D:\dev\fzero_fuzz>test.exe
MiB/sec:    1773.3719
MiB/sec:    1763.8357
MiB/sec:    1756.8917
MiB/sec:    1757.1934
MiB/sec:    1758.9417
MiB/sec:    1758.9122
MiB/sec:    1758.7352

Concept

This program takes in an input grammar specified by a JSON file. This JSON grammar representation is converted to a binary-style grammar that is intended for interpretation and optimization. A Rust application (source file) is produced by the shape of the input grammar. This then is compiled using rustc to an application for the local machine.

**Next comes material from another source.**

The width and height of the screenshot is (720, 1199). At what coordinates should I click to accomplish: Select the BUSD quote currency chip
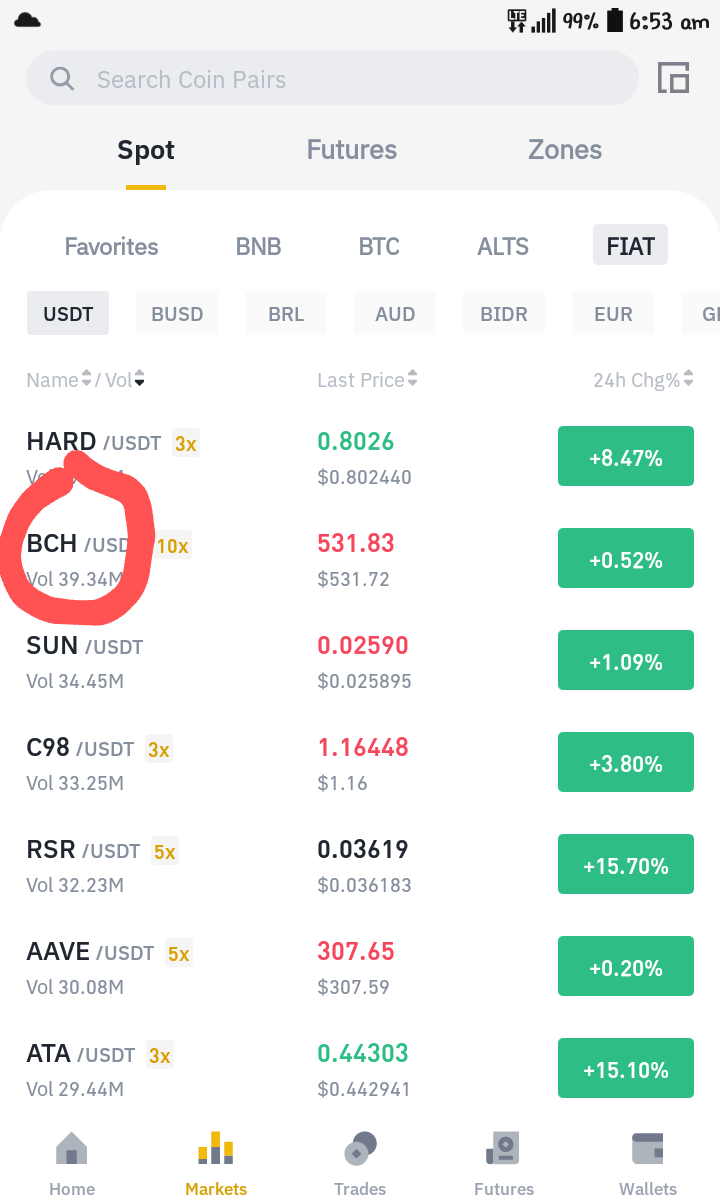coord(177,314)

This doesn't have any constraints on the random number generation as it uses an infinite supply of random numbers. There is no limitation on the output size and the buffer will dynamically grow as the input is created.

Benchmarks

All tests on a single core of a Intel(R) Core(TM) i7-8700 CPU @ 3.20GHz with a turbo clock rate of 4.3 GHz

All numbers in MiB/second.

Benchmark	fzero fuzzer	F1 fuzzer	Speedup
html.json depth=4	5330	1295	4.11x
html.json depth=8	1760	348	5.05x
html.json depth=16	338	195	1.73x
html.json depth=32	218	175	1.25x
html.json depth=64	201	175	1.14x
json.json depth=4	97	97	1.00x
json.json depth=8	79	93	0.84x
json.json depth=16	83	89	0.93x
json.json depth=32	85	88	0.97x
json.json depth=64	85	90	0.94x

Unsafe code

This project uses a small amount of unsafe code to provide the same semantics of extend_from_slice but in a much faster way (over 4x faster). Not quite sure why it's much faster, but if you are uncomfortable with unsafe code, feel free to set SAFE_ONLY to true at the top of src/lib.rs. This will restrict this fuzzer to only generate safe code. I don't think this is necessary but who knows :)

Performance

The performance of this tool is separated into multiple categories. One is the code generation side, how long it takes for the JSON to be compiled into a Rust application. The other is the code execution speeds, which is how fast the produced application can generate inputs.

Code Generation

Code generation vastly outperforms the "Building Fast Fuzzers" paper. For example when generating the code based on the html.json grammar, the F1 fuzzer took over 25 minutes to produce the code. This fuzzer is capable of producing a Rust application in under 10 seconds.

Code execution

This project is on some performance metrics about 20-30% slower than the F1 fuzzer, but these scenarios are rare. However, in most situations we've been about to out-perform F1 by about 30-50%, and in extreme cases (html.json depth=8) we've observed over a 4x speedup.

Differences from the F1 fuzzer

The F1 fuzzer mentions a technique that will resolve to the nearest terminal tokens when stack depth is exceeded. We haven't implemented this technique but I don't think it's a huge impact on the generated inputs. This is something I will look into in the future.

Due to not using globals this can easily be scaled out to multiple threads as all random state and input generation are done in a structure.

There is no use of assembly in this project, and thus it can produce highly-performant fuzzers for any architecture or environment that Rust can compile against (pretty much identical to LLVM's target list).